Ever since I was a kid watching Adventures in Paradise on TV, I’ve had a yen for islands, the more remote the better. The show had quite a pull on a young imagination, as skipper Gardner McKay sailed the waters of French Polynesia in his schooner, turning up beautiful women and adventure at most every port. The thought of someday threading through the Tuamotus or setting out for Nuku Hiva and the Marquesas made my spirit soar, and to this day my fascination with maps is undiminished.

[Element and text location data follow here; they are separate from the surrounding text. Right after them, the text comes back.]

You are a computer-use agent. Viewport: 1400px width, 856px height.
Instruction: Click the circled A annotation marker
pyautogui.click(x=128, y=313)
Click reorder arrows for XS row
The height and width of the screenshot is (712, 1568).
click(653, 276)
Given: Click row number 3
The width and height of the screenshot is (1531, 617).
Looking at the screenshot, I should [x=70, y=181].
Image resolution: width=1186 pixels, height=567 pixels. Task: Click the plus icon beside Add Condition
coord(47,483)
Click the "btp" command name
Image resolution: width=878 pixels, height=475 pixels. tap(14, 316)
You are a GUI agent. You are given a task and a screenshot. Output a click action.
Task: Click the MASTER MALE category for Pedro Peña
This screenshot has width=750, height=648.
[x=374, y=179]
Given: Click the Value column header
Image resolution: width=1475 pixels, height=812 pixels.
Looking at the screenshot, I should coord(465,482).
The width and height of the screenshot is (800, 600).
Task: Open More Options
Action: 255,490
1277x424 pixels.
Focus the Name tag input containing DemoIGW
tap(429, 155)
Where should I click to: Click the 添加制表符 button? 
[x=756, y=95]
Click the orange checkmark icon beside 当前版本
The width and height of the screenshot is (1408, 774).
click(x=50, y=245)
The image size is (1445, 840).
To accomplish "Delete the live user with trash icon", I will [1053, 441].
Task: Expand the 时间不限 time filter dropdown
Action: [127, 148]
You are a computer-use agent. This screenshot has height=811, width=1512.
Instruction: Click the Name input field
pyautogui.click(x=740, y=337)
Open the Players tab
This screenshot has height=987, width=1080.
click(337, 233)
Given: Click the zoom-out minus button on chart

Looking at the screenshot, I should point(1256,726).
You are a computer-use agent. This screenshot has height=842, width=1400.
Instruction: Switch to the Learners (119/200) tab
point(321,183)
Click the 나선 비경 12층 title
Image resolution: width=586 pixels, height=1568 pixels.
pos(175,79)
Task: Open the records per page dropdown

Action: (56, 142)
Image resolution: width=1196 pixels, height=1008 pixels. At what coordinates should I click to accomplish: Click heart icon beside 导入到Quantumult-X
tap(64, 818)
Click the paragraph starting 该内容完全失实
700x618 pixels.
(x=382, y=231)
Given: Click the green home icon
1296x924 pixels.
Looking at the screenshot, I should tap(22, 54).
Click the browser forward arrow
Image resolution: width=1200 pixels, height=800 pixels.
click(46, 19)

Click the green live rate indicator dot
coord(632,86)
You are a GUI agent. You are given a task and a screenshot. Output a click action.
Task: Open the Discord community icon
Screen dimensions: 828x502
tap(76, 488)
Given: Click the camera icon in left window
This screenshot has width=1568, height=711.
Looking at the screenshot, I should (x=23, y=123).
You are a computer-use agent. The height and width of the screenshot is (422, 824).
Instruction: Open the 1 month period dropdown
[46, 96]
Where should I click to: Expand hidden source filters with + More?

So you can imagine how I studied the image below, and the kind of speculations it triggered. Because when you look at a map, you try to put yourself there in your mind, and perhaps no islands are more challenging to imagine than the ones pictured here. The work of San Diego middle school teacher Peter Minton (and thanks to Frank Taylor for the pointer), they’re based on Cassini imagery peering through the murk of Titan’s atmosphere at what seems to be an island group in a methane sea. Assuming, of course, that the methane/ethane mix is something more than sludge, but this is where the imagination has its own work to do.

Islands on Titan

And here is the image from which Minton worked:

Cassini view of Titan sea

Minton normally works with satellite photos of out of the way islands here on Earth, like Isla Alboran in the Mediterranean or Nukutavake Island in the aforementioned Tuamotus. Anyone with a lust for distant ports of call will want to bookmark his site. The idea of turning to Cassini imagery is brilliant and leads me to wonder what’s next for Minton. These are substantial islands, the largest almost fifty kilometers long. Below, you can see the unnamed sea that holds the islands, a vast body of liquid methane, ethane and nitrogen about the size of Lake Superior.

Map of Titan sea

From Voyager to early radar imagery of Venus and now again with the Messenger mission to Mercury, we are challenged with new landscapes and the naming of places in ways that haven’t occurred in centuries. The thought of extending our mapping to extrasolar planets through the kind of space telescopes we may be able to deploy by the end of this century is breathtaking. As always, maps fire the imagination and provoke an essential human wanderlust. One day imagery of a green and blue exoplanet may spur our efforts to make the most difficult of all voyages, using technologies we have probably not yet imagined.